ESSEC Alumni : Comment êtes-vous passée de l’ESSEC à l’enseignement des lettres et des langues ? 

Sandrine Decauze Larbre : J’ai intégré l’ESSEC après un bac littéraire et une khâgne, et je suis grande lectrice, née dans une famille avec plusieurs enseignants et une majorité de fonctionnaires… Je savais que je ne ferais pas du marketing toute ma vie, même si ce métier m’a beaucoup plu pour sa pluridisciplinarité, son exigence et sa formation en gestion de projets – autant d’aspects qui m’ont préparée à l’enseignement. 

EA : Concrètement, comment avez-vous mené cette reconversion ? 

S. Decauze Larbre : J’ai préparé seule le C.R.P.E. (Concours de Recrutement des Professeurs des Écoles) et l’ai réussi dès mon premier passage en candidate libre en 2023. Malheureusement, j’ai été affectée à plus de 2 heures de mon domicile : j’ai dû refuser et postuler comme enseignante contractuelle. De surcroît, les écoles primaires n’avaient pas de besoin dans mon rectorat, j’ai donc fait mes premières gammes dans le secondaire, la première année comme professeure de lettres modernes, et cette année comme professeure d’anglais. Je prévois de repasser le concours en 2025.

EA : Pourquoi avoir choisi l’enseignement public plutôt que l’enseignement privé ?

S. Decauze Larbre : Hormis l’ESSEC, j’ai effectué toute ma scolarité dans l’école publique et je suis profondément attachée à ses valeurs – notamment la laïcité ainsi que l’égalité filles-garçons et l’égalité des chances. 

EA : Une fois arrivée en poste, le métier s’est-il avéré comme vous l’imaginiez ?

## Extrait source

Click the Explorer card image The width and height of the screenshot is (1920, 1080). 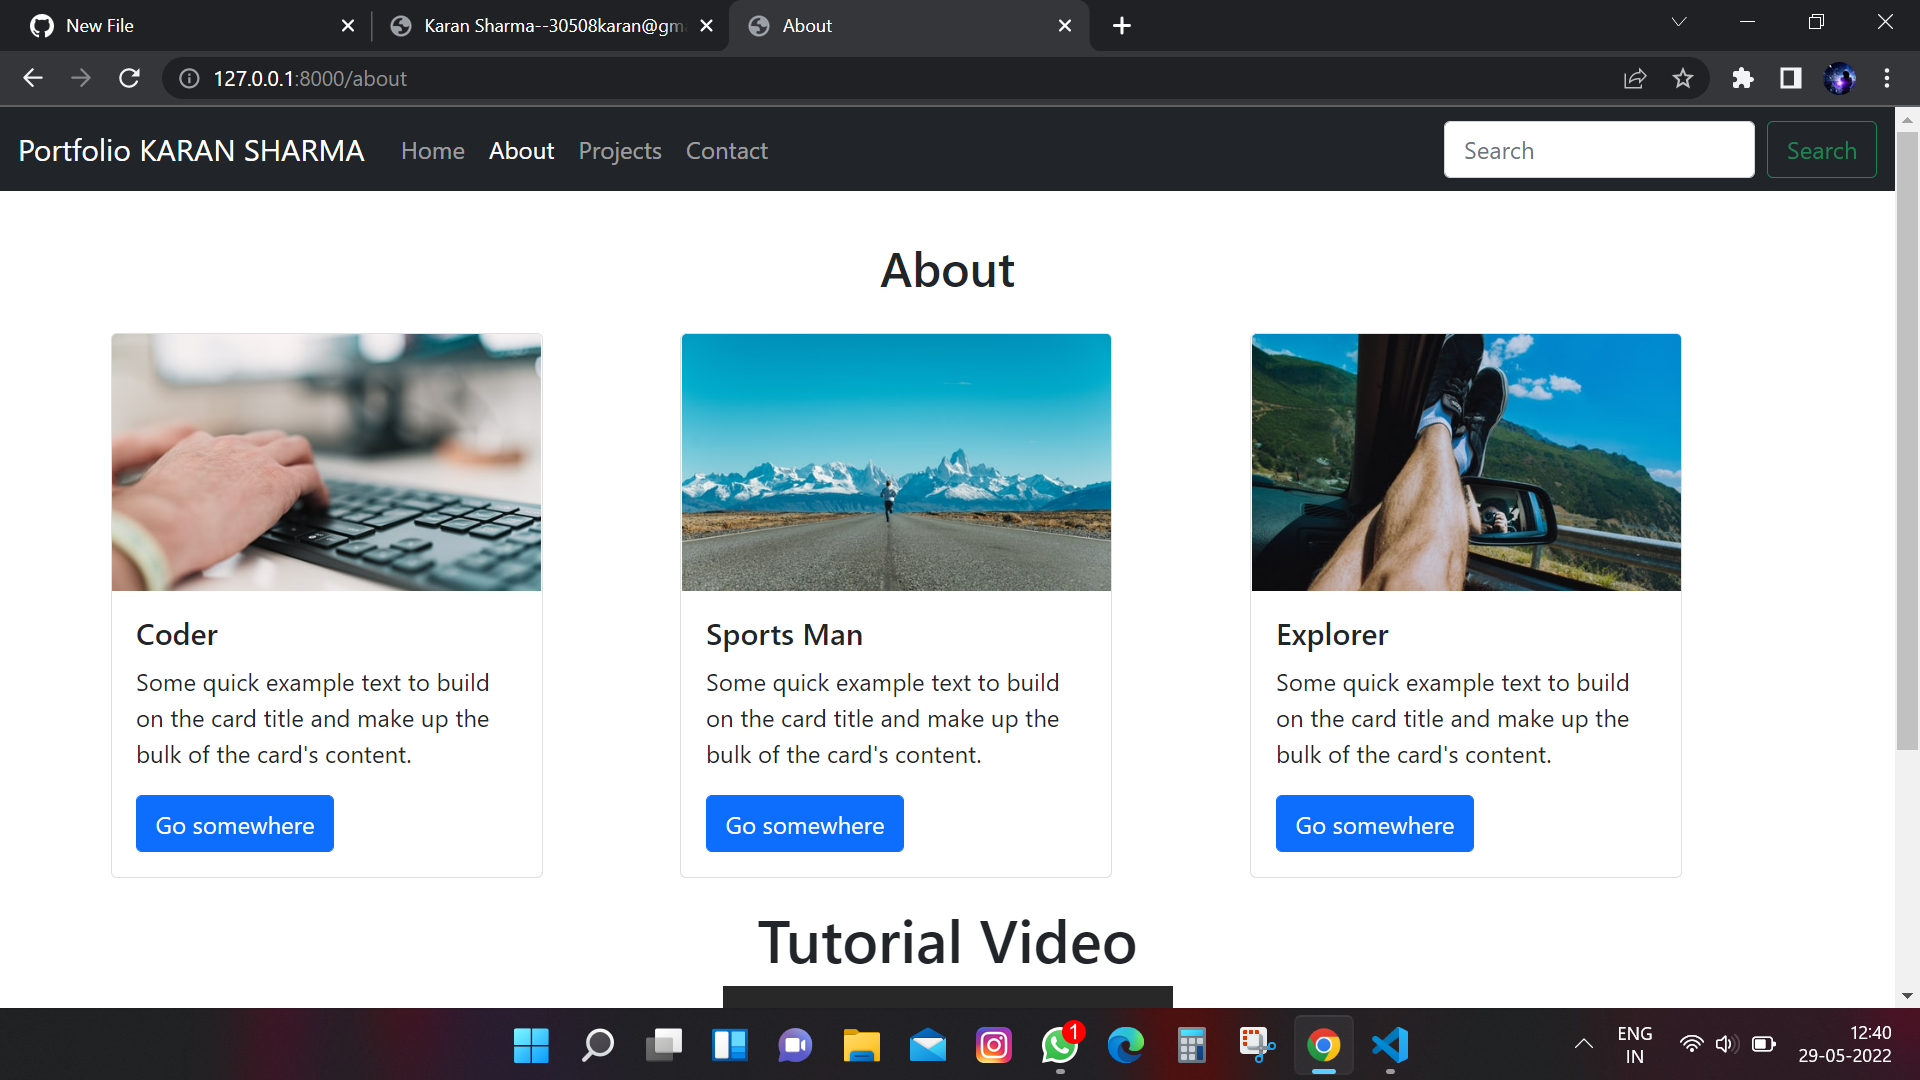coord(1466,462)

## Tâches
1) D'après l'entretien, en quelle année Sandrine Decauze Larbre a-t-elle réussi le C.R.P.E. ?
2) En vous appuyant sur l'entretien, expliquez pourquoi Sandrine Decauze Larbre a débuté dans le secondaire et non en école primaire.
3) Citez le passage de l'entretien allant de "S. Decauze Larbre : J’ai" jusqu'à "l’égalité des chances." inclus.
Les lignes n'interviennent pas dans ce qui suit.

## Réponses par tâche
1) En 2023, dès son premier passage en candidate libre.

2) Elle a refusé son affectation, située à plus de 2 heures de son domicile, puis a postulé comme enseignante contractuelle. Les écoles primaires de son rectorat n'ayant pas de besoin, elle a fait ses premières gammes dans le secondaire.

3)
S. Decauze Larbre : J’ai préparé seule le C.R.P.E. (Concours de Recrutement des Professeurs des Écoles) et l’ai réussi dès mon premier passage en candidate libre en 2023. Malheureusement, j’ai été affectée à plus de 2 heures de mon domicile : j’ai dû refuser et postuler comme enseignante contractuelle. De surcroît, les écoles primaires n’avaient pas de besoin dans mon rectorat, j’ai donc fait mes premières gammes dans le secondaire, la première année comme professeure de lettres modernes, et cette année comme professeure d’anglais. Je prévois de repasser le concours en 2025.

EA : Pourquoi avoir choisi l’enseignement public plutôt que l’enseignement privé ?

S. Decauze Larbre : Hormis l’ESSEC, j’ai effectué toute ma scolarité dans l’école publique et je suis profondément attachée à ses valeurs – notamment la laïcité ainsi que l’égalité filles-garçons et l’égalité des chances.